Photo: VCG
Controversial artificial intelligence (AI) specialist and IPO candidate Megvii is finding itself at the center of yet another debate, this time on how its products may infringe on students’ privacy.
This time the buzz is coming from chatter over a photo that went viral online, taken from an event where Megvii’s software was hard at work monitoring and analyzing teenage students’ class behaviors. The product can analyze all kinds of behavior, from the more obvious like how often someone raises their hand, to more subtle behaviors like how often the student pays attention to the teacher by detecting body and facial movements.
The post triggered concern and criticism from netizens who said Megvii was jeopardizing students’ privacy and their right to explore campus life in their own way.
“If someone wants to control, kill, or take away hundreds of millions of teens’ feelings, the company —no matter how advanced its technology — will never be acknowledged by history,” author and film blogger Chu Hanchen said on China’s Twitter-like Weibo. Chu’s comments were later reposted by Zhishi Fenzhi, also known as Intellectuals, China’s leading media platform for popular science articles and scholars’ opinions.
Megvii responded on its official Weibo account by saying the viral photo was one product demonstration, without directly responding to the concerns. It also asserted that its education sector products aim to provide campus safety. Megvii used a Weibo setting that doesn’t allow for user comments, shutting off any additional discussion on the matter.
Megvii, an 8-year-old Beijing-based AI firm, is well-known for its widely used facial recognition system Face++. The company had 339 corporate clients from 112 cities in China at the end of June. It came under the spotlight last week when it filed for a Hong Kong IPO, as it cited risks that could lead to sanctions like those now being meted out by Washington against tech giant Huawei.

= Assignment =
Reproduce the passage of the Megvii article that opens with the words containing "Megvii responded on" and closes with "on the matter.".

= Supplied material =
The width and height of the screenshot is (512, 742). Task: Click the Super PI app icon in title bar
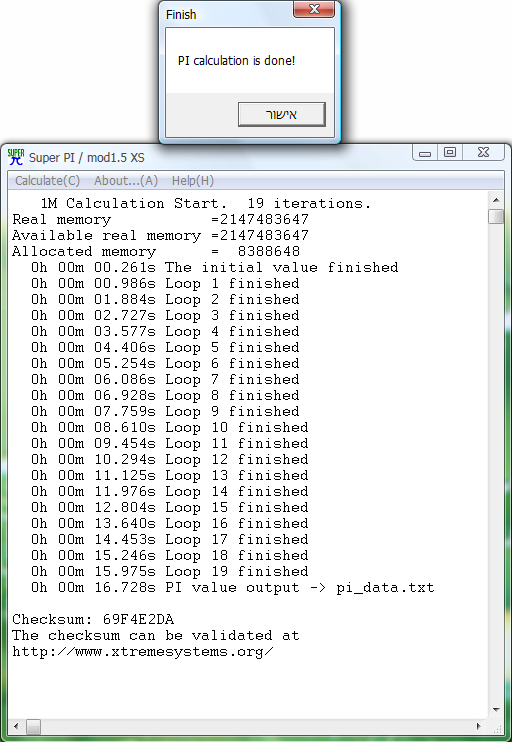coord(16,157)
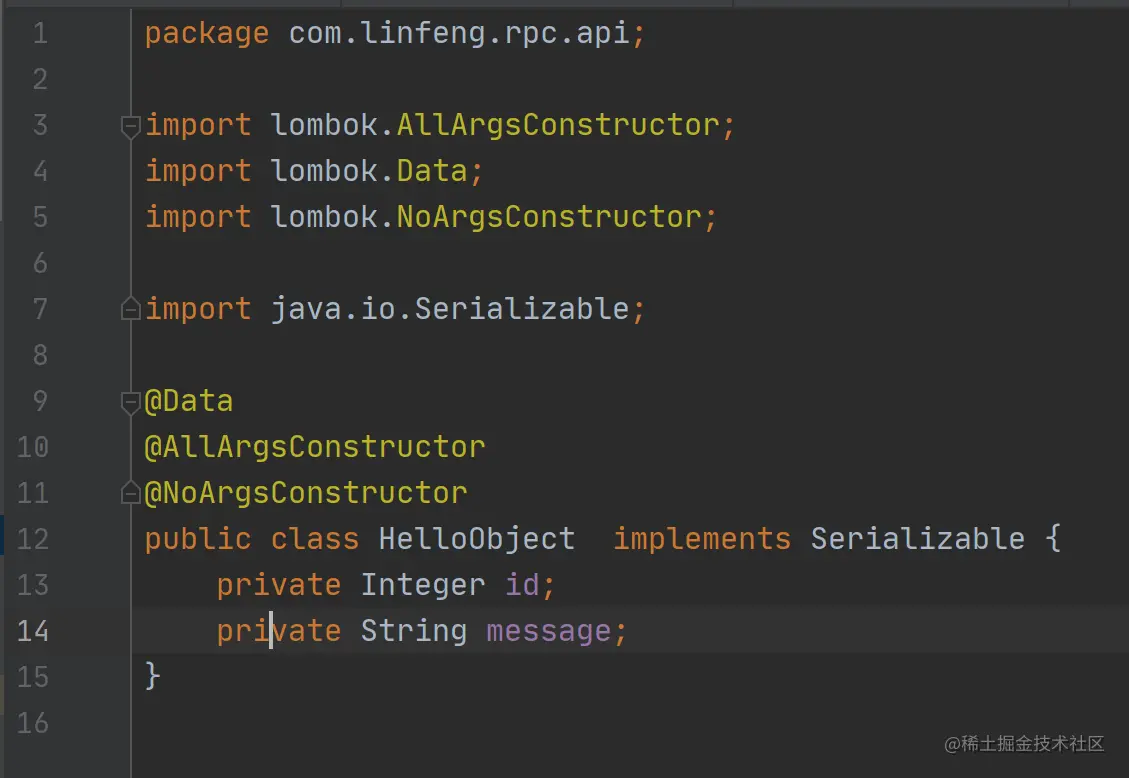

= Answer space =
Megvii responded on its official Weibo account by saying the viral photo was one product demonstration, without directly responding to the concerns. It also asserted that its education sector products aim to provide campus safety. Megvii used a Weibo setting that doesn’t allow for user comments, shutting off any additional discussion on the matter.